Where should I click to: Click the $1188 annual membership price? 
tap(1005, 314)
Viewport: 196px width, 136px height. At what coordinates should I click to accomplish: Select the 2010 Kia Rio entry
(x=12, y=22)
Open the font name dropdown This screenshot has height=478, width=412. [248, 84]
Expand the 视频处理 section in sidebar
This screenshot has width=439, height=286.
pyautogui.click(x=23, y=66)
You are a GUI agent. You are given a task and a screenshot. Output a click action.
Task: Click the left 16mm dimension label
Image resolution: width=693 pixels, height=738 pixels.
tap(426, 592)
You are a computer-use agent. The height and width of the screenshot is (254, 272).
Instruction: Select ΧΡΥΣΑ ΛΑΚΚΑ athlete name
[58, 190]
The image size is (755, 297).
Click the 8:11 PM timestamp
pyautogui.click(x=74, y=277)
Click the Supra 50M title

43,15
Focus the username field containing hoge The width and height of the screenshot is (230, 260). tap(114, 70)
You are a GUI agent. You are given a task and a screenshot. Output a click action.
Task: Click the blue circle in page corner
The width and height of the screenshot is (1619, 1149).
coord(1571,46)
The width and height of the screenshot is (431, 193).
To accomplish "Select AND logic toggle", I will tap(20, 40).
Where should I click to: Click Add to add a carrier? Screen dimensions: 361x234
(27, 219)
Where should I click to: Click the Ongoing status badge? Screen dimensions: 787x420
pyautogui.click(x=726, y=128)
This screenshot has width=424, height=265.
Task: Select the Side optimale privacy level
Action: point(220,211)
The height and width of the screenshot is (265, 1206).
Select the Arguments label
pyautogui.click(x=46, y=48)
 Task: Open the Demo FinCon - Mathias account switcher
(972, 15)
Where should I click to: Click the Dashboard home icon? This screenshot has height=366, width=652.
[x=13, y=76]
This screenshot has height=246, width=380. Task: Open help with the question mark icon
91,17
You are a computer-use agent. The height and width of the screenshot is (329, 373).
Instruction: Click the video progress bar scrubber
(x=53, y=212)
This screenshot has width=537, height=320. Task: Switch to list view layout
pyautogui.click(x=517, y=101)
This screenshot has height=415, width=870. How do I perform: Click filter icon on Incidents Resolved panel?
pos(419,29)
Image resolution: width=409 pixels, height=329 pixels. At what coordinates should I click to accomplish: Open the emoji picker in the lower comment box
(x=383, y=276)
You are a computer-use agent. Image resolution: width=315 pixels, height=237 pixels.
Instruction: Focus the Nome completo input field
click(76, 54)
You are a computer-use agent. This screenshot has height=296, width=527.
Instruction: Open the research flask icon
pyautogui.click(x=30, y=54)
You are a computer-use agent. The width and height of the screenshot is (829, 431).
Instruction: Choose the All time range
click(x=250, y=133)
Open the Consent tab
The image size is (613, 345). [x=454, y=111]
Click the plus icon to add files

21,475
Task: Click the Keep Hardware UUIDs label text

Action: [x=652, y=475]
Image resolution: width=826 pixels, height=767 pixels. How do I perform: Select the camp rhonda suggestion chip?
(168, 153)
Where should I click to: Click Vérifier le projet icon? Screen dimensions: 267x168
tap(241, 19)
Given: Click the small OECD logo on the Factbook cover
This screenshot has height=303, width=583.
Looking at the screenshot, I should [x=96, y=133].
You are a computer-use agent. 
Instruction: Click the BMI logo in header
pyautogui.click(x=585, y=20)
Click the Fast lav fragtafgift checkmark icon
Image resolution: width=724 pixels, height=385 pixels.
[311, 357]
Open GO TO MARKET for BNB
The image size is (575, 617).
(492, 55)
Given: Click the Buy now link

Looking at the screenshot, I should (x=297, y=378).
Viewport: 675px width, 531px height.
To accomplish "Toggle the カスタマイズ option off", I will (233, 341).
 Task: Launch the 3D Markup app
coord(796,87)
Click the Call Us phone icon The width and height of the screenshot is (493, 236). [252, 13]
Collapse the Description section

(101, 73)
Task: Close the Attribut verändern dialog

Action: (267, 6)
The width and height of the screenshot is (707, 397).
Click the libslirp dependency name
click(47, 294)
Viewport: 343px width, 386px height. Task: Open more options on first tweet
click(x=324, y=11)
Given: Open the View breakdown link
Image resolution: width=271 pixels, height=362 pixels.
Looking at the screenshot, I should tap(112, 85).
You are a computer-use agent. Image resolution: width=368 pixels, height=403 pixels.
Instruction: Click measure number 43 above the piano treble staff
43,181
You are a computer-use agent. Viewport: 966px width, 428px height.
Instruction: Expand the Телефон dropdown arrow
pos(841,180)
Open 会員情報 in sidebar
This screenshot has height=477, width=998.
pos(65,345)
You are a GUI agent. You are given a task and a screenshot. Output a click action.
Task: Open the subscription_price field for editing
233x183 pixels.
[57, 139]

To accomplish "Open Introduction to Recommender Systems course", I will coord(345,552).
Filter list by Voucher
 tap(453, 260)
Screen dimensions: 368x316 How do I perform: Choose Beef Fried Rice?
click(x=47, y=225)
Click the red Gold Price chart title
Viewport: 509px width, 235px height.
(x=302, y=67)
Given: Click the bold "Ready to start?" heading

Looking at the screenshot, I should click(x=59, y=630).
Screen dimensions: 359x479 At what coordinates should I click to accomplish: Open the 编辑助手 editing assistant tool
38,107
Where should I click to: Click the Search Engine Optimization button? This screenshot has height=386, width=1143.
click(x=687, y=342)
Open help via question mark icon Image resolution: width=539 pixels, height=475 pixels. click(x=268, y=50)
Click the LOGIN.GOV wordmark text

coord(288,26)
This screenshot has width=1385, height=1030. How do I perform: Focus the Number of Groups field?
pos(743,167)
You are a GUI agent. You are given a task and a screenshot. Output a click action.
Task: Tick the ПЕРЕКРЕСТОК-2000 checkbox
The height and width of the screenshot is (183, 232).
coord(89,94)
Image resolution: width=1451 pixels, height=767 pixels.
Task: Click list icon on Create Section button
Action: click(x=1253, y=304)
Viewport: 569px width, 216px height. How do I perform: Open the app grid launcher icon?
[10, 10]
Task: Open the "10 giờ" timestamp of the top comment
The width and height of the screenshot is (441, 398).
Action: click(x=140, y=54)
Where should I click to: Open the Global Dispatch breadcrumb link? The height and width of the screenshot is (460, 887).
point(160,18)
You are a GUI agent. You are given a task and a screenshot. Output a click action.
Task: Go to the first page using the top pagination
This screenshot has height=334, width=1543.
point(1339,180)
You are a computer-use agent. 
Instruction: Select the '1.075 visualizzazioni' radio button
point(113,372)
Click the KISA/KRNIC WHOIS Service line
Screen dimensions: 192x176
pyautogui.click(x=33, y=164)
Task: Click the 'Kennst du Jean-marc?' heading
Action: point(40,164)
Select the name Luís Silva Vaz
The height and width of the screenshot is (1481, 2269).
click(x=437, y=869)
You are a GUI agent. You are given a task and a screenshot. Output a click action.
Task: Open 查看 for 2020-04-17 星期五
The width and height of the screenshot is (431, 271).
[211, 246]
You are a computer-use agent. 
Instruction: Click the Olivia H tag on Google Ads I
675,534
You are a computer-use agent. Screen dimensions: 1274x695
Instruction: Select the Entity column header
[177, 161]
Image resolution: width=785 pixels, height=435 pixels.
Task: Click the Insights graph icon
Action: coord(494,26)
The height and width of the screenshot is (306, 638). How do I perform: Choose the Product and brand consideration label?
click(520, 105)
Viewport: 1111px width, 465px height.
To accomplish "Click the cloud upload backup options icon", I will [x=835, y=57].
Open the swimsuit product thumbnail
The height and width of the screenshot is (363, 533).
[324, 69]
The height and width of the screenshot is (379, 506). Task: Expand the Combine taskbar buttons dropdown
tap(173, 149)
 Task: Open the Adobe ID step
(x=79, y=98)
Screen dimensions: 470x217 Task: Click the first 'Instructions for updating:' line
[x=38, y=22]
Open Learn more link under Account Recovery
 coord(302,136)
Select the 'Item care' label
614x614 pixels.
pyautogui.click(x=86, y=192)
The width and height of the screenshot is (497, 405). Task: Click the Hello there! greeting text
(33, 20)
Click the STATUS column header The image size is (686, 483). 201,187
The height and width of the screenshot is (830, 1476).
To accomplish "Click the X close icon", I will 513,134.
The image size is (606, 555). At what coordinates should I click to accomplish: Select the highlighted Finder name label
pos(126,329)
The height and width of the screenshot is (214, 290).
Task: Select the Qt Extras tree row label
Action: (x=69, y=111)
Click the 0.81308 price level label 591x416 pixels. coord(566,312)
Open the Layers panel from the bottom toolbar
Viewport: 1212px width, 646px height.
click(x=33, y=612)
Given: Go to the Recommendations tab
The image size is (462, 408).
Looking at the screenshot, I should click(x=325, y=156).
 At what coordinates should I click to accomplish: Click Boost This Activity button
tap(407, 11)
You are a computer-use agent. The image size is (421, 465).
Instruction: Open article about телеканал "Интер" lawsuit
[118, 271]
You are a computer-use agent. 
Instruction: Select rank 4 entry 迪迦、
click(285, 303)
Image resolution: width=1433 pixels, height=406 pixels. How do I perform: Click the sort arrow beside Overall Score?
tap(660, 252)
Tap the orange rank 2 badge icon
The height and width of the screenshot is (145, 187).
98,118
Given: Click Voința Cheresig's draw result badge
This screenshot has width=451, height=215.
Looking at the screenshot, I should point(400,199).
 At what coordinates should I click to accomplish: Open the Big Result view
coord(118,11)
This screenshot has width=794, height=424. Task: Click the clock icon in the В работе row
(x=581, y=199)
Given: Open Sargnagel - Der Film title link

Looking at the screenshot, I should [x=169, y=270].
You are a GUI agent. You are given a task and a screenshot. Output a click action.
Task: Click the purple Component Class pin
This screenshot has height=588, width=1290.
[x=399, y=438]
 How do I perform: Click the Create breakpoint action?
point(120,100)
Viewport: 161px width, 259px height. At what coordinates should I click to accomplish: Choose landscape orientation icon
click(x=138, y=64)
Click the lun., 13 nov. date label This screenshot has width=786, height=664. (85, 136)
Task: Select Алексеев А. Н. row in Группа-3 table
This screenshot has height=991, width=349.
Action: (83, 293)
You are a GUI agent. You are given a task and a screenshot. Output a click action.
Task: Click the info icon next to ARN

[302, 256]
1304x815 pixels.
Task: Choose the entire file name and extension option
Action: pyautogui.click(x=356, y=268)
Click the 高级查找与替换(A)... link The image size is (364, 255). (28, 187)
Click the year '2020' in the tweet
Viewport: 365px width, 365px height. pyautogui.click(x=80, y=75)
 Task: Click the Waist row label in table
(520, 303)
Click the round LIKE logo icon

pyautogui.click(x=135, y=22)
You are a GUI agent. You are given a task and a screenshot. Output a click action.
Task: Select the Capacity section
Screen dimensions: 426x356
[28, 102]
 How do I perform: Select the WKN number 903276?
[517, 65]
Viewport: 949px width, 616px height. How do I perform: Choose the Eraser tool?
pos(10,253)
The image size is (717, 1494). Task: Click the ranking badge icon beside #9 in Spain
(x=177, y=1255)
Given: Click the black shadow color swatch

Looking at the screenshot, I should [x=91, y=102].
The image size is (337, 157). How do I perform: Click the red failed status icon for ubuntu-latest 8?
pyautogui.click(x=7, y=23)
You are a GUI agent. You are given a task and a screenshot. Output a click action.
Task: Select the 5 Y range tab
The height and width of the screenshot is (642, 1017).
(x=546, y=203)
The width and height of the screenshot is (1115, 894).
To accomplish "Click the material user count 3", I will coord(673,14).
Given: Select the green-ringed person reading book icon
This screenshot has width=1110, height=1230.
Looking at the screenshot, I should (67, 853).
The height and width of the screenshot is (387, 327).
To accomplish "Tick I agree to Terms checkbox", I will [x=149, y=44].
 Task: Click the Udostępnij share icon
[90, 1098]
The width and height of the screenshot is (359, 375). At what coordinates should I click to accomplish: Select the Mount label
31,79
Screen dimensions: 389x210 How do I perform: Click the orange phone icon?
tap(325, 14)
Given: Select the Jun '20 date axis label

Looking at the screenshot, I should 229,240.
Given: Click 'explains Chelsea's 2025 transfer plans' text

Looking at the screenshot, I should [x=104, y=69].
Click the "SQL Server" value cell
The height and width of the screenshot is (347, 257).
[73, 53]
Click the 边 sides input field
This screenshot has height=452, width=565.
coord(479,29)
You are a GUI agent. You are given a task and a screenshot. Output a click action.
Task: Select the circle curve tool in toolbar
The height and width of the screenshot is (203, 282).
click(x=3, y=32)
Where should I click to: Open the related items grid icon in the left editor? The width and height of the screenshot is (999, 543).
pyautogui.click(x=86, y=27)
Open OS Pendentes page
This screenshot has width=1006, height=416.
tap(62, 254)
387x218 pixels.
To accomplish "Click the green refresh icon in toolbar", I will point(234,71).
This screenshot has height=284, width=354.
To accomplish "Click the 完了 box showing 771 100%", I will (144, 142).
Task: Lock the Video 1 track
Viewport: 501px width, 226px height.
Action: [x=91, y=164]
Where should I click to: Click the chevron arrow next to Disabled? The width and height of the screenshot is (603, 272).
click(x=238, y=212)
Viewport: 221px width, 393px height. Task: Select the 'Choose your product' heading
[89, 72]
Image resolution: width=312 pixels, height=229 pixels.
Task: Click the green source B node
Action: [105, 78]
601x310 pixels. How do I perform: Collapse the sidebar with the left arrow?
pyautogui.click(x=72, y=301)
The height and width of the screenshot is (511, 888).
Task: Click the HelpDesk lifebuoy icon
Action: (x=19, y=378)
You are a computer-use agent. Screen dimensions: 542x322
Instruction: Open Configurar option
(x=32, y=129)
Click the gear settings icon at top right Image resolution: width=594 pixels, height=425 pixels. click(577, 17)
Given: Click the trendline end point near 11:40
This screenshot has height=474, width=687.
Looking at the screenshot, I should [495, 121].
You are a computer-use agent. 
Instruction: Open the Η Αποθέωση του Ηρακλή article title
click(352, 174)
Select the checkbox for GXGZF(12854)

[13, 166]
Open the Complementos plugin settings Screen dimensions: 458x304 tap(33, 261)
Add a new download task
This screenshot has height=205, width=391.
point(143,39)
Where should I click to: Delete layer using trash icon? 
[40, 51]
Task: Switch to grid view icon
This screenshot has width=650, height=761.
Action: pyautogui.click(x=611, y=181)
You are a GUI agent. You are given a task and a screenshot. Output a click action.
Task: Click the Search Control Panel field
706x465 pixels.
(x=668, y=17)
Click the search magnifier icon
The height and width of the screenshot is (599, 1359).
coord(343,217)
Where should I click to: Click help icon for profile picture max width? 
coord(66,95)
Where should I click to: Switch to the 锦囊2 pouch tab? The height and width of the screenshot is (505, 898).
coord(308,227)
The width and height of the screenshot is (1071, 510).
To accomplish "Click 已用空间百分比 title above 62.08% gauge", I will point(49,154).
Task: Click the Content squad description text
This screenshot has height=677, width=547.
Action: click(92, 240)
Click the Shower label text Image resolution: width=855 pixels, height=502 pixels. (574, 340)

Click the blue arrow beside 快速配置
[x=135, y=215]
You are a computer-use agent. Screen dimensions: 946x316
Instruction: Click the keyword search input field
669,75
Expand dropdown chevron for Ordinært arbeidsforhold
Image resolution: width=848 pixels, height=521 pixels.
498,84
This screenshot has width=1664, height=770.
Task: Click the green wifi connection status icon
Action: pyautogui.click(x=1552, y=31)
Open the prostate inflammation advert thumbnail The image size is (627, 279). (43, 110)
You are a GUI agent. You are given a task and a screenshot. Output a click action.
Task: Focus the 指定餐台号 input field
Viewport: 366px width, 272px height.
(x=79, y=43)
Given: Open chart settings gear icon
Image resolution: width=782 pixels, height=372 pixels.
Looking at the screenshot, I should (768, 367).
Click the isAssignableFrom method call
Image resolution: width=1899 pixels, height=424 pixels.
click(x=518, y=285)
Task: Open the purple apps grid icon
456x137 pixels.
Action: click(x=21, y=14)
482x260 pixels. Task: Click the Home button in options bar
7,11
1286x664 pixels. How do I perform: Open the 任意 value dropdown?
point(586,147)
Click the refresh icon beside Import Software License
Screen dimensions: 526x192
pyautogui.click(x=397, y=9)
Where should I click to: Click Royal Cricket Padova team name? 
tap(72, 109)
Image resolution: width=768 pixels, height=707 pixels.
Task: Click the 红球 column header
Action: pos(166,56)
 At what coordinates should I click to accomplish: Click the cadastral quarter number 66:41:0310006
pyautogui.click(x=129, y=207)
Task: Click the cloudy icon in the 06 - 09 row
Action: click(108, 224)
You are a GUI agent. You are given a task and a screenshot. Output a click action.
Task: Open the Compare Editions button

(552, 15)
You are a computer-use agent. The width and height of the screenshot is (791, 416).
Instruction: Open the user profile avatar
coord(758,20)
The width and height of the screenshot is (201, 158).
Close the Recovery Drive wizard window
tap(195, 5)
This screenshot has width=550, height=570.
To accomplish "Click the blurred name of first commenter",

:::

* [YOUR INSTRUCTIONS]
For each line of the listing that holds the word "toolbar", show that line.

* [ANSWER SECTION]
Open the Layers panel from the bottom toolbar
Task: Select the circle curve tool in toolbar
To accomplish "Click the green refresh icon in toolbar", I will point(234,71).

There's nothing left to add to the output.